Fields used by BibDeduper

.. list-table::
   :widths: 20 80
   :header-rows: 1

   * - **Name**
     - **Definition**
   * - **ID**
     - A unique ID
   * - **ENTRYTYPE**
     - The type of publication (e.g., article, book, inproceedings)
   * - **author**
     - The author(s) of the publication
   * - **title**
     - The title of the publication
   * - **year**
     - The year of publication
   * - **journal**
     - The name of the journal in which the publication appeared
   * - **volume**
     - The volume number of the publication
   * - **number**
     - The issue number of the publication
   * - **pages**
     - The page numbers of the publication
   * - **doi**
     - The Digital Object Identifier (DOI)
   * - **abstract**
     - The abstract
   * - **search_set**
     - Distinct sets of papers (e.g., old_search), can be empty. \*

\* The `merge()` function ensures that records from the same `search_set` are not merged.
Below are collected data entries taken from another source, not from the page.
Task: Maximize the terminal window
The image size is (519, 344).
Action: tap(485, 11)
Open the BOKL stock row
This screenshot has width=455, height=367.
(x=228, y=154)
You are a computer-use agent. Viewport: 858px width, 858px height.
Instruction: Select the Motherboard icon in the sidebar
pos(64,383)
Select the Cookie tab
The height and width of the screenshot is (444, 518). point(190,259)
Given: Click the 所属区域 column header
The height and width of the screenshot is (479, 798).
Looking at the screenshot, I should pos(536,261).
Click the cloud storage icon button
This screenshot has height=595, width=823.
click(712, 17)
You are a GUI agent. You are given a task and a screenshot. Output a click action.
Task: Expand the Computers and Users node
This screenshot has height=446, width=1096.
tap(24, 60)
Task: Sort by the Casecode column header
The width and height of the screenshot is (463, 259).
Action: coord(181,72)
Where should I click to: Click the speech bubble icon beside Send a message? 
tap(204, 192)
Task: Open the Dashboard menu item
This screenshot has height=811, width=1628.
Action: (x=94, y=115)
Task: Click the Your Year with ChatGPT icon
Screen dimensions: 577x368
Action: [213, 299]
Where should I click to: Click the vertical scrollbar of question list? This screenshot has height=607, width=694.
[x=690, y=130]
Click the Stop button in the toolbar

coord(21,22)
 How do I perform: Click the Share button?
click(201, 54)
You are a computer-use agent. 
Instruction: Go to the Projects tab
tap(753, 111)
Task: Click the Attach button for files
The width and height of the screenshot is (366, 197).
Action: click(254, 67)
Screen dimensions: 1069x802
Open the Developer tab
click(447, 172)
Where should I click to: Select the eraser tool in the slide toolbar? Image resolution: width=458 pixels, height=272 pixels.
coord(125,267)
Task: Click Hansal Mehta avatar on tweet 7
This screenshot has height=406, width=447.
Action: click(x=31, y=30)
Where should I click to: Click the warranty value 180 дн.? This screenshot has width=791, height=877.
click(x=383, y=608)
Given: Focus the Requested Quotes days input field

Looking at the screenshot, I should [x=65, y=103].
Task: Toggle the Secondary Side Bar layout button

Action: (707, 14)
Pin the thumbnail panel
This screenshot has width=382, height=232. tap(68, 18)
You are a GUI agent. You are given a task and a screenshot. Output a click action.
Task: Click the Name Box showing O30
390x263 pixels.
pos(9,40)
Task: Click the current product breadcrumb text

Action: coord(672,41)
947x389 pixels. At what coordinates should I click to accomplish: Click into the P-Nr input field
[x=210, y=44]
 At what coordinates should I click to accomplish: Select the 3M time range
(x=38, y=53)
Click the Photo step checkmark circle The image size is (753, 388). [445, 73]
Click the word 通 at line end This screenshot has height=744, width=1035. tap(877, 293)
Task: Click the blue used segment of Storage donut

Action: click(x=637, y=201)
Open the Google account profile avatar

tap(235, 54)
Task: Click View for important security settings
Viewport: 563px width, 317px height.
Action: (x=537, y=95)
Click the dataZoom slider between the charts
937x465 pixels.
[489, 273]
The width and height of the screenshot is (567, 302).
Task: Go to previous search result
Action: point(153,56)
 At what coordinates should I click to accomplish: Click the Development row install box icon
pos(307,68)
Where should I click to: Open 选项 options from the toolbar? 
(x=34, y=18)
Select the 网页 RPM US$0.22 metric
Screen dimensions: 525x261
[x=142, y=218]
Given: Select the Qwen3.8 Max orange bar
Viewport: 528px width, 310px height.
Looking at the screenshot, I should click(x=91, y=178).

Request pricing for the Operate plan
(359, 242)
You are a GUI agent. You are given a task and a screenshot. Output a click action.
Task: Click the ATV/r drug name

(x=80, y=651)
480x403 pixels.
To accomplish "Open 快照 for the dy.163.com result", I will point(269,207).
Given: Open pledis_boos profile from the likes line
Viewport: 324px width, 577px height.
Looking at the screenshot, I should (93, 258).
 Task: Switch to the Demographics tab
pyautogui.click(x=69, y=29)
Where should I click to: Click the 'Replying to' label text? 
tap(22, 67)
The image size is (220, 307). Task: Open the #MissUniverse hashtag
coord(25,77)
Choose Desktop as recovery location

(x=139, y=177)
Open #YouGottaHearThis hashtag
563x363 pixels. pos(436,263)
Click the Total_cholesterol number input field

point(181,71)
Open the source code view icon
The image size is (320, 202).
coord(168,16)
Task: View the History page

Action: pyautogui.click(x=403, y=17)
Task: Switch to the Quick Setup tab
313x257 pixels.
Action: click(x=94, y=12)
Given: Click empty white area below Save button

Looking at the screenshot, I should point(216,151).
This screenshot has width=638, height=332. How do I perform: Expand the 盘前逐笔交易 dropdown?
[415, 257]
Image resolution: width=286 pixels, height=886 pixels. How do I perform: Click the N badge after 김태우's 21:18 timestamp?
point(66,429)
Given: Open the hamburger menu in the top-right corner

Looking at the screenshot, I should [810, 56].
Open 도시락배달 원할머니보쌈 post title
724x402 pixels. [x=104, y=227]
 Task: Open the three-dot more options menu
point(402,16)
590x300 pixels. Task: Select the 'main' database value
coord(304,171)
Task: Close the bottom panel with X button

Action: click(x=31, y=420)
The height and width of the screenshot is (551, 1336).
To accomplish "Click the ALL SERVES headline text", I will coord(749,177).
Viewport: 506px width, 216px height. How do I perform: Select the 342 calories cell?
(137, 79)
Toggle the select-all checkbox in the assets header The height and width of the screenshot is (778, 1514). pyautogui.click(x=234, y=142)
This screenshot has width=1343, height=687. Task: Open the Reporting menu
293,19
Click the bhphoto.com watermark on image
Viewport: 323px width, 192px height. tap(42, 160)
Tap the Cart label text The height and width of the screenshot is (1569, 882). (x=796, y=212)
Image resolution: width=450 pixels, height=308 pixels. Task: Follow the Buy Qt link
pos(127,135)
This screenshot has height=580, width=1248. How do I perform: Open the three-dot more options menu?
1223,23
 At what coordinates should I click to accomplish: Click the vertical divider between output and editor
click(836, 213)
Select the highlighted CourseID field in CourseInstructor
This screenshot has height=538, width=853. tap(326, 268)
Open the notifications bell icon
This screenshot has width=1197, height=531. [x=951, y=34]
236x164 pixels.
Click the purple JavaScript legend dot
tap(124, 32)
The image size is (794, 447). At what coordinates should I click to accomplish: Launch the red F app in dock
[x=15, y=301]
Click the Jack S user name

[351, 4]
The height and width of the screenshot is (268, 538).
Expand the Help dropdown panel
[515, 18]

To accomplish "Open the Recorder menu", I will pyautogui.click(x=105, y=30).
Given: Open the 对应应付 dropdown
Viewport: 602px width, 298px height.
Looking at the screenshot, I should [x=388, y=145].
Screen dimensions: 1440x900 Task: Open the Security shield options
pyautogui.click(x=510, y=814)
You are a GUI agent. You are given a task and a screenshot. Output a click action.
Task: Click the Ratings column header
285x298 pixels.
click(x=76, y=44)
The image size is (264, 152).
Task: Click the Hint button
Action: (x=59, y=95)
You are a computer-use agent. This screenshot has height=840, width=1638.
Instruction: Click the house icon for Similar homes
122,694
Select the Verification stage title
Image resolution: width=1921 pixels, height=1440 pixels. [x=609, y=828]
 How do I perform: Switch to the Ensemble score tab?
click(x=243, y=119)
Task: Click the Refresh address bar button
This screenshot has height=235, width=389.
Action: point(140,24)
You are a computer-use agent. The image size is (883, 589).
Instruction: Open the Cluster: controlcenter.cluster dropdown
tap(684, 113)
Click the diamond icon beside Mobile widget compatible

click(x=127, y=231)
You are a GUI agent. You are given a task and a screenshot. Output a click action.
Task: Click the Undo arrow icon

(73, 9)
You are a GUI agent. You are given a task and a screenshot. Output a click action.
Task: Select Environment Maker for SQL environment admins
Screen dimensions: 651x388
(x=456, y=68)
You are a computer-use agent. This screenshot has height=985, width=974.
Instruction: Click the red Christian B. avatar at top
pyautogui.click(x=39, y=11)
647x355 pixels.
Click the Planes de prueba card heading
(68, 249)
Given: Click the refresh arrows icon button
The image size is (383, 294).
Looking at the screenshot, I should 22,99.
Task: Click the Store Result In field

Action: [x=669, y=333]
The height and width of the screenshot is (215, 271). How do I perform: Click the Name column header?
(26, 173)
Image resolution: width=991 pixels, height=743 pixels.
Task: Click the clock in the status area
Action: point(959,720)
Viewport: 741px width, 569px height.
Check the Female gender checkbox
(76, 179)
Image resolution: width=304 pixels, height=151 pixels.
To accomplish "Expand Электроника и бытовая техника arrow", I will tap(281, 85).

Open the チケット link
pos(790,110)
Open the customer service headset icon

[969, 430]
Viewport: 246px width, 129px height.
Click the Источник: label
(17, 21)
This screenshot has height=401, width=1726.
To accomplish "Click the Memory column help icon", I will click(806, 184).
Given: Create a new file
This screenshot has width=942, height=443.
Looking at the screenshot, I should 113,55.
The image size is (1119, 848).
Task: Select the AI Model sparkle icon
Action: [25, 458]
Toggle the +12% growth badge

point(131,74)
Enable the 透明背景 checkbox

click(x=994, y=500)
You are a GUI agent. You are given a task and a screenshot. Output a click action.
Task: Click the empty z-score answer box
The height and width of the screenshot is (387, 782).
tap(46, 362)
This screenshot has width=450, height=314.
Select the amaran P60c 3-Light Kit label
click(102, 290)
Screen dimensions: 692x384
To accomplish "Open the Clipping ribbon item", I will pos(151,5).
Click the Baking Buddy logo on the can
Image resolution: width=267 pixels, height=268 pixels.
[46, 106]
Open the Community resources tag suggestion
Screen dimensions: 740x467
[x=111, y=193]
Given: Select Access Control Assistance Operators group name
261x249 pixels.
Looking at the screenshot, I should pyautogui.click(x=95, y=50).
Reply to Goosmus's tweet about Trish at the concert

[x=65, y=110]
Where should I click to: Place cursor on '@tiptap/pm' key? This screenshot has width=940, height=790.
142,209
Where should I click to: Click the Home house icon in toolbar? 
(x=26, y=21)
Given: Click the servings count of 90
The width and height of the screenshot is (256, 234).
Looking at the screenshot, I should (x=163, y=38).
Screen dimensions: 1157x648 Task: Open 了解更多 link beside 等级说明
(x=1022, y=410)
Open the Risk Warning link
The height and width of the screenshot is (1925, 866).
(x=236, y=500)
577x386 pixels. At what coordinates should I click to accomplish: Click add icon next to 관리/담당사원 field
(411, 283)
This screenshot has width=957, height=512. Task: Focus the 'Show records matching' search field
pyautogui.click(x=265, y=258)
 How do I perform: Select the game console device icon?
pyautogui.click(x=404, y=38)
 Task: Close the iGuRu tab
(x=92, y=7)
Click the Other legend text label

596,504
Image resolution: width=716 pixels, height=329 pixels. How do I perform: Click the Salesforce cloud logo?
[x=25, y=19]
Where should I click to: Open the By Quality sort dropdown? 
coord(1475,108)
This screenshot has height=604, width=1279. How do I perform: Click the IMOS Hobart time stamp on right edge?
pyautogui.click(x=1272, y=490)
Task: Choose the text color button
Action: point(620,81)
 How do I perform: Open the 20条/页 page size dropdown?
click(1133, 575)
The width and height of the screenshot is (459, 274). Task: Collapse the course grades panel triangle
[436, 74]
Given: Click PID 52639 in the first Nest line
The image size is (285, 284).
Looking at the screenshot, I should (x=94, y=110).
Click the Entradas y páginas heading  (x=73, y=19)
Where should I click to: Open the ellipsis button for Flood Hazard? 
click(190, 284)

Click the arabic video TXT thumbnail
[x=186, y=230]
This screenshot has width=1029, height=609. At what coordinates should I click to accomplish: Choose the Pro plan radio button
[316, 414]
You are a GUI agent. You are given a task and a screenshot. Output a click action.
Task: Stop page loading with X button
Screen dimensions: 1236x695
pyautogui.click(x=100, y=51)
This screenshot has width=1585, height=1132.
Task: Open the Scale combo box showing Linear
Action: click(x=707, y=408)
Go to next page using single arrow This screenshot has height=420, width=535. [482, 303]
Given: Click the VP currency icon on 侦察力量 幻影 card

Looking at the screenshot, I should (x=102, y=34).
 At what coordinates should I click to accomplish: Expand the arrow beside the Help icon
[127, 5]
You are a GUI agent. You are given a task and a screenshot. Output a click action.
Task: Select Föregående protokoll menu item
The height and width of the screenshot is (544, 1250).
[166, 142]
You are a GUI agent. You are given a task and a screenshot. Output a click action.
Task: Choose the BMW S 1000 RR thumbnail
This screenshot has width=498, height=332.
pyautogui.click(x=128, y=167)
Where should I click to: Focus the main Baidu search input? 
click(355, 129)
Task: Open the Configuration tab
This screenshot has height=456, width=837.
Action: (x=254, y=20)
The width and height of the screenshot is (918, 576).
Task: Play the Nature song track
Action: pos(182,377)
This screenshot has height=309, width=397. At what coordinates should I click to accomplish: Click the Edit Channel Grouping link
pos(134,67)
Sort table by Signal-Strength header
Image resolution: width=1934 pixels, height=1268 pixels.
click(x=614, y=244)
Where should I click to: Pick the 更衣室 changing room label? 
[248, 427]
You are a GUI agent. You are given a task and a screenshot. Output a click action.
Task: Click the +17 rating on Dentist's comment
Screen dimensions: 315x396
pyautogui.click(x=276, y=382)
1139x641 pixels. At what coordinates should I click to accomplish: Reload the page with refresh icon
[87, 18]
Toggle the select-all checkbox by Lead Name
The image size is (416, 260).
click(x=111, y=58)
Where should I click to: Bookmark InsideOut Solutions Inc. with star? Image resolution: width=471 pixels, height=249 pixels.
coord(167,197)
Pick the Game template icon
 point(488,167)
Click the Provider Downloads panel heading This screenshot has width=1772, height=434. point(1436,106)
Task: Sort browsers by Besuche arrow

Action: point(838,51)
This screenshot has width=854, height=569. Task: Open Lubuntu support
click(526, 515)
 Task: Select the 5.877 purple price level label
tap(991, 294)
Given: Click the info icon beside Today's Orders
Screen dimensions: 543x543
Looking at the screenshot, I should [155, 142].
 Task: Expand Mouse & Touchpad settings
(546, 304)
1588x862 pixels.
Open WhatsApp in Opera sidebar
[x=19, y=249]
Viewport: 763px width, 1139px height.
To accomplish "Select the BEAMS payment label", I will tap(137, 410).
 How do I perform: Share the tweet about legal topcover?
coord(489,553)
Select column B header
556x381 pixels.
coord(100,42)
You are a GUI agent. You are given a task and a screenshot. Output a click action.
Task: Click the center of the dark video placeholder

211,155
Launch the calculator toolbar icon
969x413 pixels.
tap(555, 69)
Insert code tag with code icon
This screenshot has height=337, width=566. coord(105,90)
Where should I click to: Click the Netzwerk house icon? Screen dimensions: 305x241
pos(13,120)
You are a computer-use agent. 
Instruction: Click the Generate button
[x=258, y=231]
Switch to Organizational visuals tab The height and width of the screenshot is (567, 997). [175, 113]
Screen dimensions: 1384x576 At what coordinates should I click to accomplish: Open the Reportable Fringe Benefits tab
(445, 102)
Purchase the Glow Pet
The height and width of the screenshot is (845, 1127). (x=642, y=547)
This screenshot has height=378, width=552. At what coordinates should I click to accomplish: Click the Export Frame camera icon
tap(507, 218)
The `match()` function ensures that individual pairs (e.g., A-B, B-C) do not come from the same `search_set`. `match()` does not consider transitive relations (i.e., A-C could be from the same `search_set`). The `cluster()` and `get_connected_components()` functions (part of `merge()`) ensure that records are not merged if the component already contains a record from the same `search_set`.

Search updates
-----------------------

When updating a literature search, the `old_search` can be assumed to have no duplicates. To exclude a set of papers from deduplication, it is possible to pass a corresponding label to the `search_set` column.


Example data
-----------------------

Data from the `example datasets`_ can be loaded as follows:

.. code-block:: python

  from bib_dedupe.bib_dedupe import merge
  from bib_dedupe.bib_dedupe import load_example_data

  # Load example dataset
  records_df = load_example_data("stroke")

  # Get the merged_df
  merged_df = merge(records_df)

  # Save as csv
  merged_df.to_csv("merged.csv", index=False)


Import file formats
-----------------------

BibDedupe can process any bibliographic data set once it is in a pandas DataFrame, and contains the columns listed above.
Import functions are available as part of the `CoLRev project <https://github.com/CoLRev-Environment/colrev>`_.

..
  Given that each database follows its own schema with slightly different column names, import functionality must be customized to the specific database.

.. code-block:: python
   import colrev.loader.load_utils
   from pathlib import Path

   # import bib, ris, csv, xlsx, json, ...
   records_df = colrev.loader.load_utils.load_df(filename=Path("records.bib"))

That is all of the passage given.